Only one megalopolitan region lost population–the “Rust Belt”; all of the others burgeoned. The Pittsburgh-Lake Erie-Michigan Megalopolis lost population in all of its major parts except the Grand Rapids area of western Michigan. Scranton-Wilkes Barre, Buffalo, Dayton, Fort Wayne, and Milwaukie are the only other major metropolitan areas in the nation to lose population during the early 1980s. Although some central metropolitan counties’ losses were dramatic–Wayne County (Detroit) lost 163,500, Allegheny County (Pittsburgh), 61,900, Erie and Niagara Counties (Buffalo-Niagara Falls), 55,000, Cuyahoga and Summit Counties (Cleveland-Akron), 58,000, Milwaukee, 28,500, and Genesee County (Flint), 16,500–no major metropolitan SMA lost more than 3.66% (Flint) of its population during the period.
Whereas in the 1970s only the central metropolitan counties of the “Rust Belt” were losing people, in the early ’80s some suburban “Rust Belt” counties were as well. For example, all of the counties in southeastern Michigan except Oakland and Livingston lost population, and Oakland grew but 0.2% and Livingston only 1.6% during the first five years of the ’80s. The rate of growth of every suburban county in the “Rust Belt” (except Orleans County to the west of Rochester NY) slowed or turned into a loss in the first five years of the 1980s. However, even as these metropolitan areas lost population or increased at rates much below the national average, the counties that surround them lost population even more rapidly.
The loss of population, of course, was the result of the inability of the heavy manufacturing industries of the region to compete favorably in a world market where the goods they formerly produced can now be made more cheaply overseas. The steel, machinery, rubber, automobile, and supporting industries closed many plants or moved elsewhere leaving distressed urban areas and workers without jobs. Many of the workers have had to move elsewhere.

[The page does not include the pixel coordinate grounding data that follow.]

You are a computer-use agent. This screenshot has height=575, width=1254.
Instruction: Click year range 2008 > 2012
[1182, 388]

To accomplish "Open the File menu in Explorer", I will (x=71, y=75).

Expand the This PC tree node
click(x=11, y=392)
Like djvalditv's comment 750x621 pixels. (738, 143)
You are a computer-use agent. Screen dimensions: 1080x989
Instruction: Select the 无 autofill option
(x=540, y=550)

With the exception of Buffalo-Niagara Falls, the metropolitan areas of Up-State New York no longer lost population; however, they grew less than the national average rate. Although the core counties of the Albany-Troy MSA (Albany and Rensselaer Counties) and Rome-Utica MSA (Oneida County) continued to lose people, Rochester (Monroe County ) and Syracuse (Onondaga County ) again gained population after having recorded losses in the ’70s. Furthermore, only two Up-State New York suburban counties (Genesee and Montgomery) lost population between 1980 and 1985; by way of contrast, most of the surrounding rural counties continued a decline started in earlier decades.
Metropolitan Regions that are Gaining Population. If the older metropolitan areas surrounding Lake Erie were seen as places to flee, the areas of attraction were the cities of the Atlantic Coast, the South, and the West to which hundreds of thousands of Americans moved in the early 1980s. The creation of new products and industries as well as new services and institutions in these areas resulted in new jobs. New jobs meant the need for new construction–houses, roads, sewers, shopping centers, etc., which created the demand for even more new jobs.

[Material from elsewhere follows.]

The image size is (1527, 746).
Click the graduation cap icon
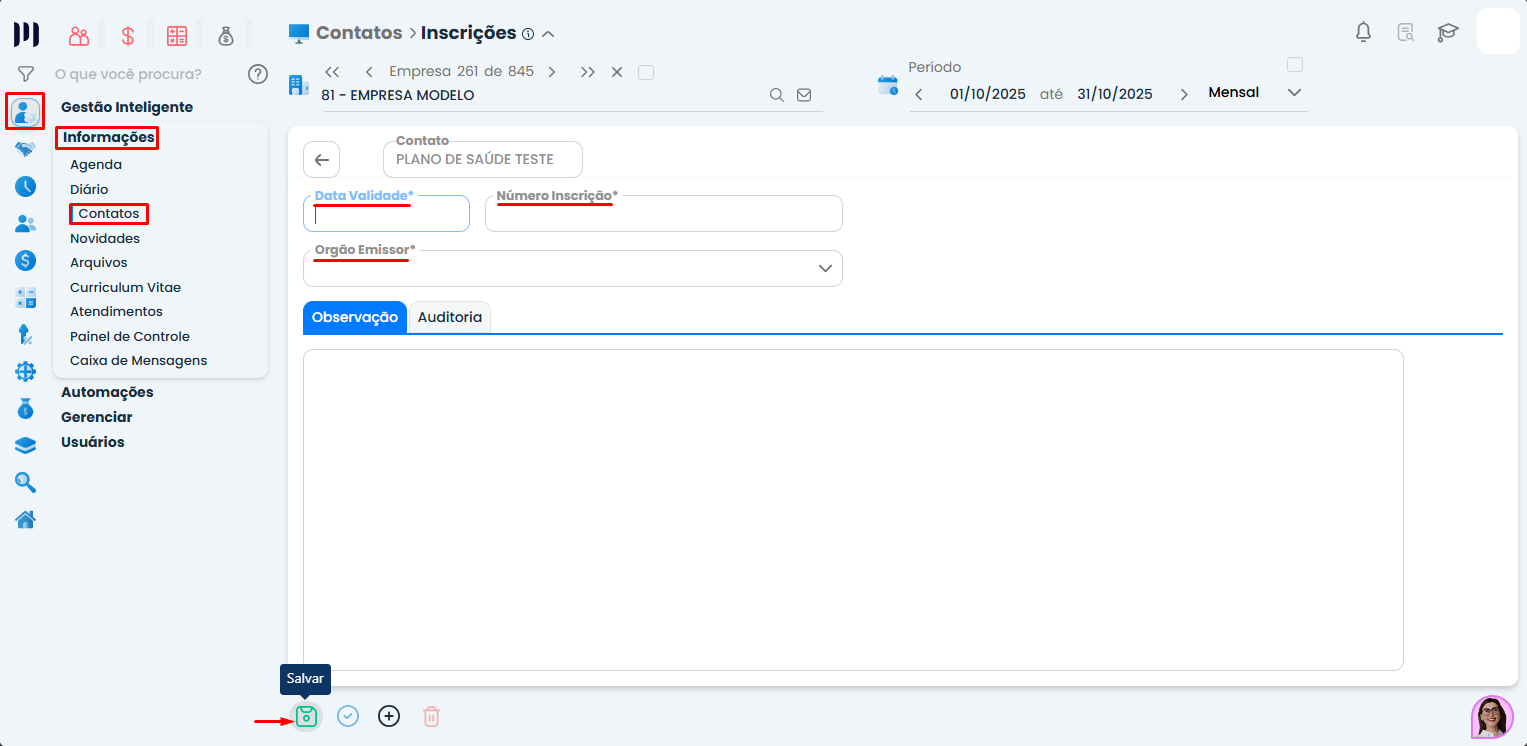(1447, 32)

With increased emphasis on managing the flow of information, the dynamic centers of finance, government, and technology in older, established metropolises were revitalized. New York, Boston, Hartford, and Washington, as well as Chicago, St. Louis, Minneapolis, San Francisco, Los Angeles, Denver, Seattle, Dallas, and Atlanta boomed in the early ’80s.

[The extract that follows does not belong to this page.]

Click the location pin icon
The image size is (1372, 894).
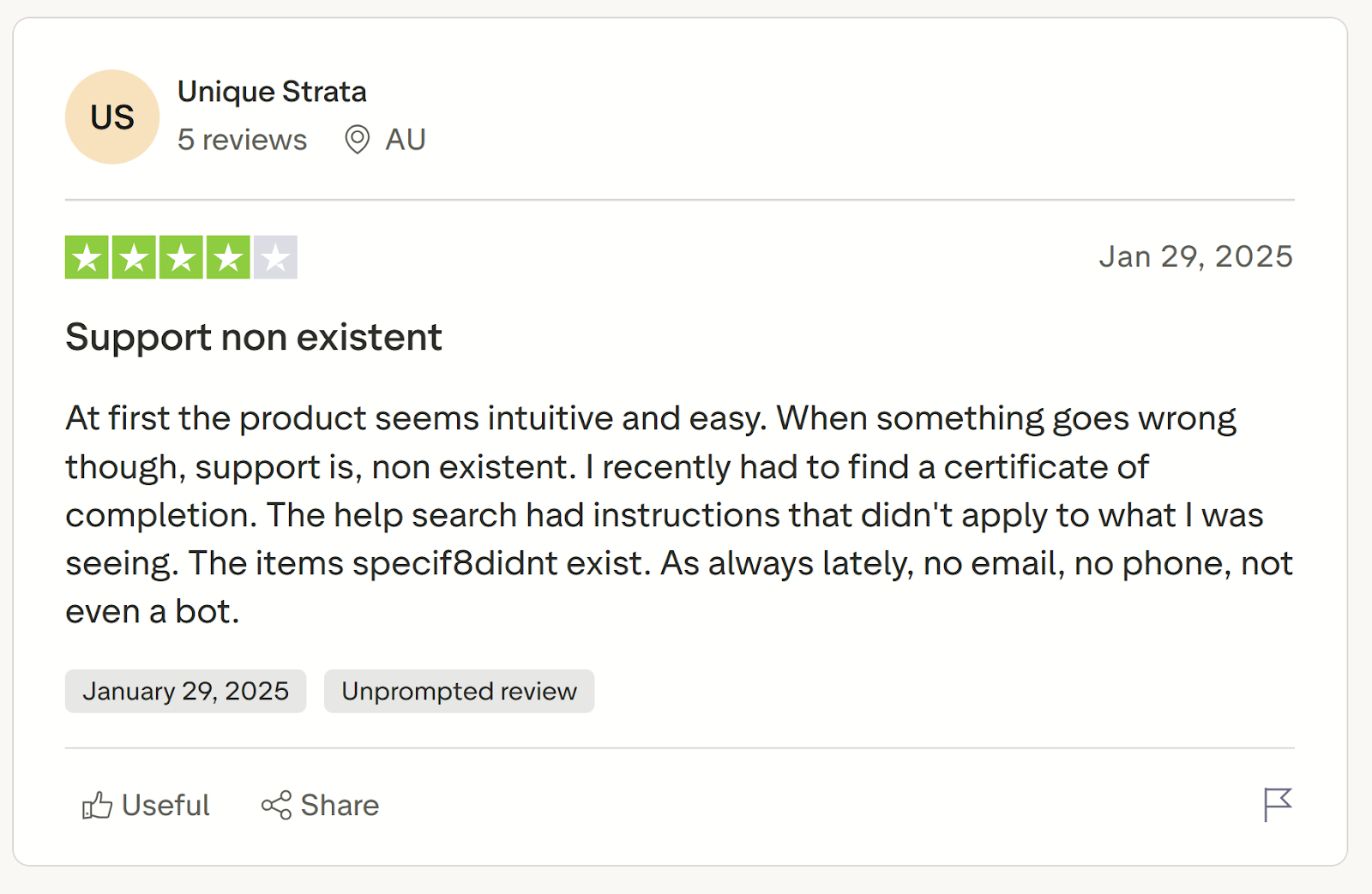tap(357, 139)
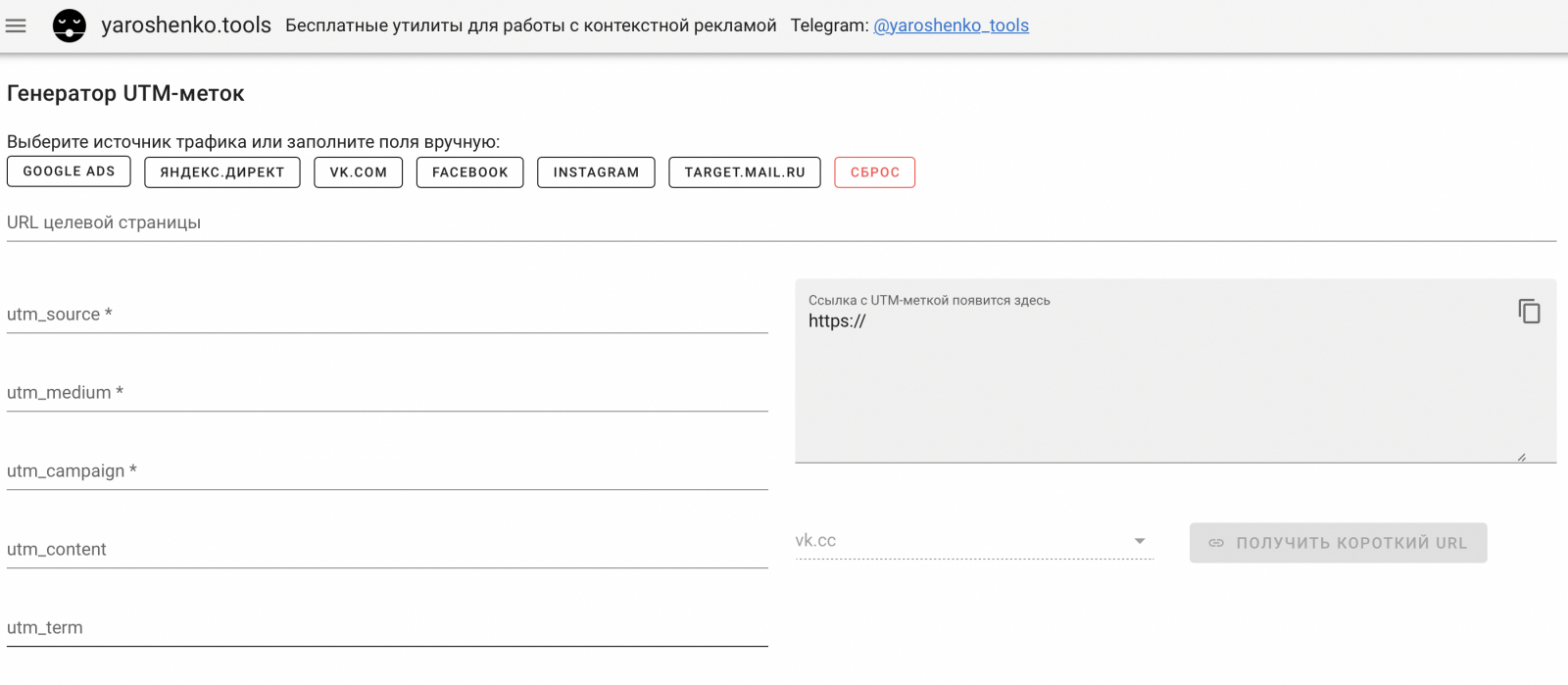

But even as these metropolitan regions grew, some parts of the central cores of American metropolises lost population, continuing patterns set in earlier decades. Philadelphia lost 50,800 people, Baltimore 33,000, and St. Louis 30,200, at the same time as their surrounding areas more than made up for these losses. Essex and Bergen Counties NJ together lost 19,200, while the rest of the New York metropolis gained far more than was lost. And though Washington, D.C. lost 13,900, and some people continued to leave parts of inner Boston both of these anchors of the Atlantic Coast Megalopolis are bursting their old boundaries. All of the Gulf or Pacific Coast metropolises gained population, mostly at rates well above the national average. The five inner counties of the Southern California Megalopolis gained almost one and a quarter million people in the first five years of the ’80s. Dallas-Fort Worth increased by over half a million; Houston gained almost half a million, the San Francisco Bay Area grew by over 400,000, Phoenix a third of a million and Atlanta, San Diego, Miami-Palm Beach, and the Washington-Baltimore region each by more than a quarter of a million. Other places gaining over 100,000 include Seattle-Tacoma, Sacramento, San Antonio, Austin, Hidalgo-Cameron Counties TX (Brownsville), Tampa, Salt Lake City, Denver, Chicago, and New York City-Long Island,
Las Vegas, Phoenix, Tucson, Albuquerque, El Paso, Colorado Springs, Jackson, MS, Nashville, Charleston, SC, Miami-Ft. Lauderdale-Palm Beach, and Winter Haven-Lakeland, which grew at phenomenally high rates in the 1970s, gained more slowly in the 1980s. Other areas such as Spokane, Des Moines, Mobile, and Allentown-Bethlehem slowly slipped in relative importance as metropolitan places. The slowing of the rate of growth of Portland OR, Madison WI, Memphis TN, Montgomery AL, Louisville KY, Cincinnati OH, and Harrisburg PA may result from the slowing of growth or loss of population in their home states and a reduced inflow of instate immigrants.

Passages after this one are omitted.